Of the printed materials in Taiwan, only scattered studies involving
Quanzhou phonology contain correct linguistic information regarding tones.
Correct descriptions and usage of tone 6 can also be found in the
official “Dictionary of Frequently-Used Taiwan Minnan” by the ROC’s
Ministry of Education and other online resources by Taiwanese researchers
who are familiar with dialectal differences.

In short, tone 2 has absolutely nothing to do with tone 6. “Also used for
tone six” should be considered an inappropriate description for
both “katakana letter Minnan tone-2” and “katakana letter Minnan nasalized
tone-2.” By removing such descriptions, the Unicode documentation will be
much less likely to cause confusions, misunderstandings and disputes.

Date/Time: Fri Jun 18 15:49:09 CDT 2021
Name: Paul Masson
Report Type: Error Report
Opt Subject: kPhonetic for U+96B1

This character appears in group 1483 on p.152 of Casey. The field 
is missing in the database and needs to be added.

Date/Time: Sat Jun 26 09:07:52 CDT 2021
Name: Ken Lunde
Report Type: Public Review Issue
Opt Subject: PRI #433 (Unicode Version 14.0.0 Beta) feedback

The kIRG_VSource property value for U+20307 𠌇 should be changed from 
V4-4131 to VN-20307. IRG Working Set 2017 (aka Extension H) serial number 
00138 will use V4-4131 as its kIRG_VSource property value, and Vietnam 
confirmed that it is correct, and that the kIRG_VSource property value 
for U+20307 𠌇 should be changed to VN-20307. See:

https://hc.jsecs.org/irg/ws2017/app/index.php?id=00138

Date/Time: Sun Jun 27 05:59:21 CDT 2021
Name: M
Report Type: Other Question, Problem, or Feedback
Opt Subject: Suggestion for Unihan Database


You can add "stroke order" information to Unihan Database, e.g. kStroke.
Represented by numbers 1-5, 5 basic strokes in Chinese. It is called 笔顺号码
(stroke order numbers) in Chinese.

㇐:㇑:㇒:㇏:㇖
横:竖:撇:捺:折
héng:shù:piē:nà:zhé
1:2:3:4:5

1: 横 >> ㇐㇀ (from left to right, from bottom left  to top right)

____

**Prompt 1:**
Give the pinyin names of the five basic Chinese strokes listed in the Unicode feedback text.
**Prompt 2:**
Proceed with the Unicode feedback text from the point where it stops.
The listing comes from a source unrelated to the Unicode feedback text.

[Target pointing data]
____

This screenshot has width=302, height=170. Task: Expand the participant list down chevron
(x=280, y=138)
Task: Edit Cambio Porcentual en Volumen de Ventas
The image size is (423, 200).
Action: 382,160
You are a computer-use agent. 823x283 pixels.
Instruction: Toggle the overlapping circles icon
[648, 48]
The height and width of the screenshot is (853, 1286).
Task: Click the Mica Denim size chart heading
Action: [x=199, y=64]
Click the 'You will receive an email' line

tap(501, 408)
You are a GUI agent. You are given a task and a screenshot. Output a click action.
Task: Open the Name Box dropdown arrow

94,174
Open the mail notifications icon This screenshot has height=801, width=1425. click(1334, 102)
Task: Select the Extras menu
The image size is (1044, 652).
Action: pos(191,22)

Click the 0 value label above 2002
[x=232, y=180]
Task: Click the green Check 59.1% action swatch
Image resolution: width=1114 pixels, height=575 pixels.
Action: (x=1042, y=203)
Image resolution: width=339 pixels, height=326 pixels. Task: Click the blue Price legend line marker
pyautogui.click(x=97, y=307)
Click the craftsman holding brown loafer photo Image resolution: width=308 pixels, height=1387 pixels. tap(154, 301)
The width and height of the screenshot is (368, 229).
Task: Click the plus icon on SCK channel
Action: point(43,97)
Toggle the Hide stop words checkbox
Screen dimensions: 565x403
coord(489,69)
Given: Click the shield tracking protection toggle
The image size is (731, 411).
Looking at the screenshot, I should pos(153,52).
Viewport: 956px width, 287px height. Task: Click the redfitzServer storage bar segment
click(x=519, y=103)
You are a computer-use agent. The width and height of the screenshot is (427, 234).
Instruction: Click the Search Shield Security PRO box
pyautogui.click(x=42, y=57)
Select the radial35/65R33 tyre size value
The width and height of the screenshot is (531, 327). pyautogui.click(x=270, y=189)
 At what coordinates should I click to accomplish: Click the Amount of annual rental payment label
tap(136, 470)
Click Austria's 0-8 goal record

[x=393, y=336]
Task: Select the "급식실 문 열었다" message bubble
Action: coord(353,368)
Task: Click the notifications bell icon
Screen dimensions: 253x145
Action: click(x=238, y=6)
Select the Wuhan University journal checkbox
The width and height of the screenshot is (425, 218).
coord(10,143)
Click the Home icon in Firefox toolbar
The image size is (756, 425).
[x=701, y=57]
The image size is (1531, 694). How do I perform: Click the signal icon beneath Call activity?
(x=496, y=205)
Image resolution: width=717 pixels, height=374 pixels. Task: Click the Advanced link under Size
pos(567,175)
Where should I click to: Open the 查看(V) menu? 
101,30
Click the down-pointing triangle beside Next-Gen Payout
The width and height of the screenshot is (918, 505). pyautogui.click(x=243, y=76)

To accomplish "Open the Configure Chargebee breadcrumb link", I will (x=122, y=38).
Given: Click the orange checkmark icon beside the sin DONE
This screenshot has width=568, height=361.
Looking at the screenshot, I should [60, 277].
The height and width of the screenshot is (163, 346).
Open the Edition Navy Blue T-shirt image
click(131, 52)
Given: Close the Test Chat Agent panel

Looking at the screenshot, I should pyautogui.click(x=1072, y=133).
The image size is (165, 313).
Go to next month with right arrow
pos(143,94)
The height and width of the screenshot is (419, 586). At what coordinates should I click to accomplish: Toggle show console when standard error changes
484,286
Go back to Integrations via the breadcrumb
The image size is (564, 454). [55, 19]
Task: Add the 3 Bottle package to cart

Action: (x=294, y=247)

____

**Written answer 1:**
héng, shù, piē, nà, zhé

**Written answer 2:**
2: 竖 >> ㇑㇚ (from top to bottom)
3: 撇 >> ㇒㇓ (from top right  to bottom left)
4: 捺 >> ㇏㇝㇔ (from top left to bottom right)
5: 折 >> ㇖㇠㇡㇕㇇㇄㇂ (anything else that folds except ㇚ which is included in the 2nd type of stoke)

Let's pick U+7B14 笔 [bǐ] as an example:

It's made of ㇒㇐㇔㇒㇐㇔㇒㇐㇐㇟ [撇横捺撇横捺撇横横折] in stroke order.
So the kStroke value of this character would be 3143143115.

Probably you must know all this.
This would help find characters by stroke order quickly.

Thanks

Date/Time: Mon Jun 28 18:50:05 CDT 2021
Name: Peter Constable [MSFT]
Report Type: Public Review Issue
Opt Subject: Emoji 14 counts

The counts for new emoji in v14.0 have some inconsistencies:

1) The table at the bottom of the Emoji Recently Added, v14.0β page
(https://www.unicode.org/emoji/charts-14.0/emoji-released.html) indicates
37 new emoji characters, which matches what is stated on the BETA Unicode
14.0.0 page (https://www.unicode.org/versions/beta-14.0.0.html), and the
draft Unicode 14.0.0 summary page
(https://www.unicode.org/versions/Unicode14.0.0/). However, there are 38
rows on the Emoji Recently Added page for non-zwg-sequence emoji. 

The discrepancy appears to be that row 15 is listing U+1F91D (and five
corresponding modifier sequences), which is not new to v14, but rather was
added in Emoji v3.0 / Unicode 9.0.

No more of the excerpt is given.